Второй офицер тем временем вкрадчиво убеждал Славку, что отец его погиб не случайно, а покончил жизнь самоубийством, чтобы избежать справедливого наказания, совершив, таким образом, преступление не только перед страной, но и перед Богом.

Грешник со всех сторон.

Но только не для Славки. Тогда, сидя в одних трусах на стуле посреди пустой столовой, он сделал единственное, что мог сделать в той ситуации – поручился за отца нерушимой клятвой МолПатРосовца, дважды ударив себя кулаком в грудь, там, где сердце.

Я – в стране, страна – во мне!

Но магия клятвы на офицеров не подействовала.

Касторовый едва слышно выдавил: «Идиот, баля!» А тот, что сидел на корточках, продолжал мягко, но настойчиво вползать Славке в душу.

«Я вижу, парень, ты патриот, – задушевно улыбался он. – Ну, так помоги нам, стране и себе заодно!»
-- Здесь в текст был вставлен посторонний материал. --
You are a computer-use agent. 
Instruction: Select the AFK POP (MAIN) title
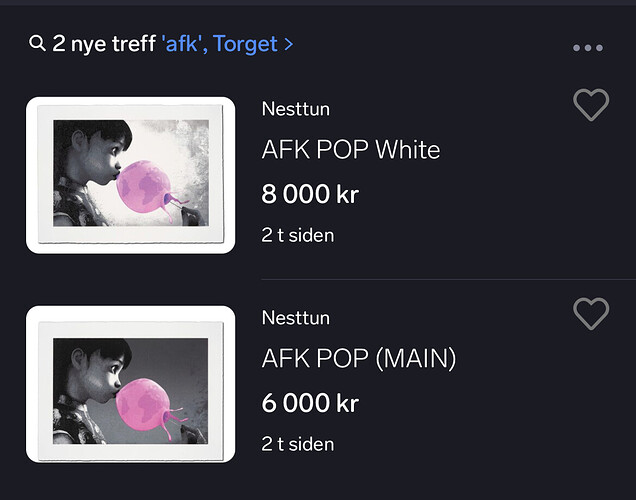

Помочь стране Славка был готов. Всегда готов! Он готов был умереть за страну. Это счастье – принести себя в жертву на благо Родины, на благо сограждан! Он так им и сказал. Мягкий обрадовался. Тут же подсунул лист бумаги и ручку. В глаза бросилось слово: «Заявление». А чуть ниже Славка прочёл: «Я, Ярослав Алексеевич Ладов, выявил в своём отце, Алексее Петровиче Ладове, врага России…» Дальше он читать не стал. И протянутую ручку не взял.

Госбесы требовали от него не красивой геройской жертвы, а предательства. И от слов их веяло не пороховым дымом славной битвы, а подвальной сыростью.

Ложь – оружие врага. Правда – щит и меч патриота. Он был уверен, что правда на его стороне. Был уверен, что в скором времени всё прояснится. И тогда эти офицеры ещё извинятся перед ним и похвалят за проявленную стойкость и верность своим убеждениям. А пусть даже не извиняются и не хвалят, лишь бы с отца было снято обвинение.

– Да ясно с ним всё! – Касторовый сплюнул на пол. – Заканчивай с ним сюсюкать. Воспитали идейных идиотов себе на голову!..

– Подпиши, – уже безо всякой надежды сказал второй. – Жизнь же свою погубишь.

– Папа не виноват! – угрюмо твердил Славка.

Даже когда следующим утром его синий унэлдок заменили белым, он всё ещё продолжал цепляться за свою веру в непременное торжество справедливости.

Их так учили.

Так он стал люстратом. Страна исторгла его из себя, а он, хоть и не сразу, исторг из себя Страну. Не Родину, но государство, отправившее его в изгнание в самый низ по социальной лестнице.

Я – в говне, говно – во мне.

Такой лозунг был в ходу среди воспитанников школы-интерната закрытого типа для правоограниченных, куда переправили Славку из Дома Семьи. И лозунг этот был весьма точным, хотя и подпадал под статью об оскорблении государственных символов. Поэтому его редко произносили вслух, ограничиваясь двойным похлопыванием себя по заду. Пароль отверженных – кто знает, тот поймёт.

Славка тоже хлопал себя по заду и постепенно привыкал к новой реальности.

Время – знатный штукатур.

**

И теперь в далёкой губернской глуши, на границе тины и чертополоха случилось невероятное – самая верхушка социальной пирамиды под воздействием трагических, но счастливо разрешившихся обстоятельств соприкоснулась в бурых водах Новоладожского канала с самым что ни на есть социальным дном.

С того самого момента, как Славка увидел золотой браслет на руке спасённой им девушки, он больше не мог думать ни о чём другом. Только о том, кто есть он и кто есть она. И о той пропасти, которая их разделяла.

Он с неприязнью ощутил, как внутри разрастается плебейский страх, сковывая мышцы, превращая лицо в непослушную застывшую маску. Даже дышать стало тяжело, будто воздух в себя приходилось втягивать через мокрое полотенце. В тот момент ему хотелось только одного – вскочить и удрать без оглядки. Лишь бы снова почувствовать себя собой.